I guess it's pretty obvious that what was working underneath was not GNU social proper either. Two examples to prove this:
Neither Identi.ca nor StatusNet nor GNU social had a rigid, hard-coded character limit of 500 characters. Mastodon had it from the get-go.
Also, Identi.ca, StatusNet and GNU social had a summary field. It was part of the OpenMicroBlogging and OStatus protocols. Both Friendica and Hubzilla made use of this summary field as such. Mastodon did not have the summary field implemented because summaries were pointless if all you had was 500 characters.
Fast-forward to 2017. Mastodon had meanwhile repositioned itself on the "market" as a stand-alone microblogging platform, implying to be a "decentralised, federated walled garden" with its own exclusive technology that nothing else used, and that nothing else connected to. Something that just about every last Mastodon newbie takes Mastodon for still today.

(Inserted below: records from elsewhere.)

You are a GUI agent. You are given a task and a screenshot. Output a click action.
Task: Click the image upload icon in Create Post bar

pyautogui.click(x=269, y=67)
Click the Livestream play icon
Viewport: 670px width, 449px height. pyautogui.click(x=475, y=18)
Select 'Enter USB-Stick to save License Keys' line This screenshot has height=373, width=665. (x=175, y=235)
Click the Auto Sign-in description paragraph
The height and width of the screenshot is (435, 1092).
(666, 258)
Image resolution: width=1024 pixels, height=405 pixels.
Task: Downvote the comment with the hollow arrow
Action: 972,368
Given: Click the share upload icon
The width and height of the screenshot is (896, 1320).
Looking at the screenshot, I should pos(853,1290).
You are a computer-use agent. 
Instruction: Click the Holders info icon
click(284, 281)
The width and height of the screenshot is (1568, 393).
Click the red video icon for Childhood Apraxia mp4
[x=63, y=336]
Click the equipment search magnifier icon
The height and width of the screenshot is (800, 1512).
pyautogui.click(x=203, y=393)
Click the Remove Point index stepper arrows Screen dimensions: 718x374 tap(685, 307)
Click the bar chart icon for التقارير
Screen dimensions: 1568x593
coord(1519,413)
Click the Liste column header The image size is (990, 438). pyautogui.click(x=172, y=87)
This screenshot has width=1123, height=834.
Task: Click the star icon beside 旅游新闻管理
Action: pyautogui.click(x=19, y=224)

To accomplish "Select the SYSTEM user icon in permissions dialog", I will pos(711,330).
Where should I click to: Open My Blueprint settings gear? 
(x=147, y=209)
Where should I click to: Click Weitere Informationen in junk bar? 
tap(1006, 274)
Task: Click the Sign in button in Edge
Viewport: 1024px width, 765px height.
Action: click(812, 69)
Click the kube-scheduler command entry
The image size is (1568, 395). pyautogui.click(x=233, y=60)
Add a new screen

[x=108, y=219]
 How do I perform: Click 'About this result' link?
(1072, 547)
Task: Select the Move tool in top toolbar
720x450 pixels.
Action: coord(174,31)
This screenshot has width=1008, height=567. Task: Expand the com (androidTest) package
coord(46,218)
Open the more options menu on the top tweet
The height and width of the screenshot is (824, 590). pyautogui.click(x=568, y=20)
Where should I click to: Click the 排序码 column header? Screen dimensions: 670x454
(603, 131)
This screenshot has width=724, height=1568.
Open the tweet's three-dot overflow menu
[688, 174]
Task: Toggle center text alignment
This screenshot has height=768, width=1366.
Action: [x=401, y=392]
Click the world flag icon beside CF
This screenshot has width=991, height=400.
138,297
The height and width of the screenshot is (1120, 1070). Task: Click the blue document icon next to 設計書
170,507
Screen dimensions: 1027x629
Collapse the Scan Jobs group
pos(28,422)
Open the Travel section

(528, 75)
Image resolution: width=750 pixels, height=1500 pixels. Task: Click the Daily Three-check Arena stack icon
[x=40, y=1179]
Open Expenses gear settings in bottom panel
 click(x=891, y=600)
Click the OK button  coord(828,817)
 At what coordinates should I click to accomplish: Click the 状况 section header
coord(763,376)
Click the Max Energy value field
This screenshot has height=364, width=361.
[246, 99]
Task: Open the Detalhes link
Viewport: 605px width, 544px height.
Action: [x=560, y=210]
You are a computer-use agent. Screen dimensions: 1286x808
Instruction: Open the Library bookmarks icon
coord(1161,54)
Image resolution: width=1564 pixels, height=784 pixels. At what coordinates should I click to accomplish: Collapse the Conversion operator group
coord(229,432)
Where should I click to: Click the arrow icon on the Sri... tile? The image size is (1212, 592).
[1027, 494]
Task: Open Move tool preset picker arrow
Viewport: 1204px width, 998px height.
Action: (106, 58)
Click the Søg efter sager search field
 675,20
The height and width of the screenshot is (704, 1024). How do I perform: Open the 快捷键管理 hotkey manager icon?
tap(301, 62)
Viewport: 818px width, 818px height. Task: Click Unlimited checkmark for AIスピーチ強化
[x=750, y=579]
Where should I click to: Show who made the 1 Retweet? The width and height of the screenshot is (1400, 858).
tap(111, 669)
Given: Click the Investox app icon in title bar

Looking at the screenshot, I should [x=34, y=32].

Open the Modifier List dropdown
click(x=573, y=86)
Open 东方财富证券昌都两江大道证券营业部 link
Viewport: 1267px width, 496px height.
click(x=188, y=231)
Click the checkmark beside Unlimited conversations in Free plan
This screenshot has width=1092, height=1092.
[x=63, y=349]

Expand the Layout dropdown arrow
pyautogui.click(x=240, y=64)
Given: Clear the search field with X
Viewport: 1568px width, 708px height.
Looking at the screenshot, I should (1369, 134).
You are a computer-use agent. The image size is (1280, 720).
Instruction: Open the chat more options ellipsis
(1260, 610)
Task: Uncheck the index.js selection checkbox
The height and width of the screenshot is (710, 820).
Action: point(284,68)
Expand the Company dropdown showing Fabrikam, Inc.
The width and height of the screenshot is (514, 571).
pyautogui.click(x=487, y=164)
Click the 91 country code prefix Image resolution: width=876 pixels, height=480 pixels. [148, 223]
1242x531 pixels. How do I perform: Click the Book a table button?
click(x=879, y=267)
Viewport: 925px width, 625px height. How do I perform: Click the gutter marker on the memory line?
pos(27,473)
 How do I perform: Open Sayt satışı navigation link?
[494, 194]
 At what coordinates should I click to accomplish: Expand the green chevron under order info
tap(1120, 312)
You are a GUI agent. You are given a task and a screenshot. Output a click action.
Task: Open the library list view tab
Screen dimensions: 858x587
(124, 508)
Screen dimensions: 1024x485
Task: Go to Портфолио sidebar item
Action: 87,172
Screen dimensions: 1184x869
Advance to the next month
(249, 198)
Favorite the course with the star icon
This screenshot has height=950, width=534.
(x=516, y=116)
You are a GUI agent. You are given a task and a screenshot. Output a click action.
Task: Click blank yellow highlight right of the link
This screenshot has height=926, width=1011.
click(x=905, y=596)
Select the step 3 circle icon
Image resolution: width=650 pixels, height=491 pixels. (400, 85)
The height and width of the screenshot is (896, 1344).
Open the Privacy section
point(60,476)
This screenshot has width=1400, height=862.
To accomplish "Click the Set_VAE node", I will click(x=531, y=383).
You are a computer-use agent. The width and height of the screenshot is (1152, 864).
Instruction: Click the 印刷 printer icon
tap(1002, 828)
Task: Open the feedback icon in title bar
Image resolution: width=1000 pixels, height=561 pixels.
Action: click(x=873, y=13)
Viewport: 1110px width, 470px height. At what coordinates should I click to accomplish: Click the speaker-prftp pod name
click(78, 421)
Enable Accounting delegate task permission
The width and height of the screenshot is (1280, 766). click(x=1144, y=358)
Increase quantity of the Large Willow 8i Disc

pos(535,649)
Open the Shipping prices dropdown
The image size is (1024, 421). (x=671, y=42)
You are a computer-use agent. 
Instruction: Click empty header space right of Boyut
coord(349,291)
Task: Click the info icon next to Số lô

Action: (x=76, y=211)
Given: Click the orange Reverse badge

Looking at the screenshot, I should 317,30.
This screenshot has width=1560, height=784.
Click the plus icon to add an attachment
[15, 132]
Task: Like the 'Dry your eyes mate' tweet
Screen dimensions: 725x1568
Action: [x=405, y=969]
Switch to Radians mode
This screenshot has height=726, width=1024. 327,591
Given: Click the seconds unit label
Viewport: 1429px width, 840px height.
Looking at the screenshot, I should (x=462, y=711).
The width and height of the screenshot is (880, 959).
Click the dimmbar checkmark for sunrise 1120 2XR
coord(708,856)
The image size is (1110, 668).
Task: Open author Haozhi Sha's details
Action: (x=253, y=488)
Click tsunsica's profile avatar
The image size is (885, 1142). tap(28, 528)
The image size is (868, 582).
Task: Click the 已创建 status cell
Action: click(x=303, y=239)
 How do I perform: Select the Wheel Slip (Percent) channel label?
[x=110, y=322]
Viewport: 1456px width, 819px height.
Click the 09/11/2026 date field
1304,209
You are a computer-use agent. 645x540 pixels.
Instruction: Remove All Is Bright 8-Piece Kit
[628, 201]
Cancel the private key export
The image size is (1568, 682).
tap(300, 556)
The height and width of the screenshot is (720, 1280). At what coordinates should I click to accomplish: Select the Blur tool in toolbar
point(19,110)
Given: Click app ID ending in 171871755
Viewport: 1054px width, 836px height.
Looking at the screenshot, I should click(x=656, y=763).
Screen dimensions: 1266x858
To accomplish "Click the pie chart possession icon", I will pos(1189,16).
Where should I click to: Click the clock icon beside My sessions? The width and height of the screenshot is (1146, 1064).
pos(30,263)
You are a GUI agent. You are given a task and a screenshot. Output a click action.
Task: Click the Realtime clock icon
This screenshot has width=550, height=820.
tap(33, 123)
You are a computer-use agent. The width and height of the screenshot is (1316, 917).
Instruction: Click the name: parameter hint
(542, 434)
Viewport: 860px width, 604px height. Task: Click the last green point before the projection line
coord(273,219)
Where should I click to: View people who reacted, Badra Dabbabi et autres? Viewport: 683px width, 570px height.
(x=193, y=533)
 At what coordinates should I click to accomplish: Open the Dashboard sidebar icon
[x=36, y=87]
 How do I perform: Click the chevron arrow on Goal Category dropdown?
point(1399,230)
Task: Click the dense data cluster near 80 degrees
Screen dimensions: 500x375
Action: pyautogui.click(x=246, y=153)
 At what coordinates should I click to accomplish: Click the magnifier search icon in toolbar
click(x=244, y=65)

At some point in 2017, a Mastodon user from the demo scene with some development experience submitted a pull request to Mastodon's GitHub repository which would repurpose this very same summary field as a content warning field. The pull request was accepted and merged. Ever since shortly afterwards, Mastodon users started believing that Mastodon's content warning field was invented by Eugen Rochko from scratch. And they still do.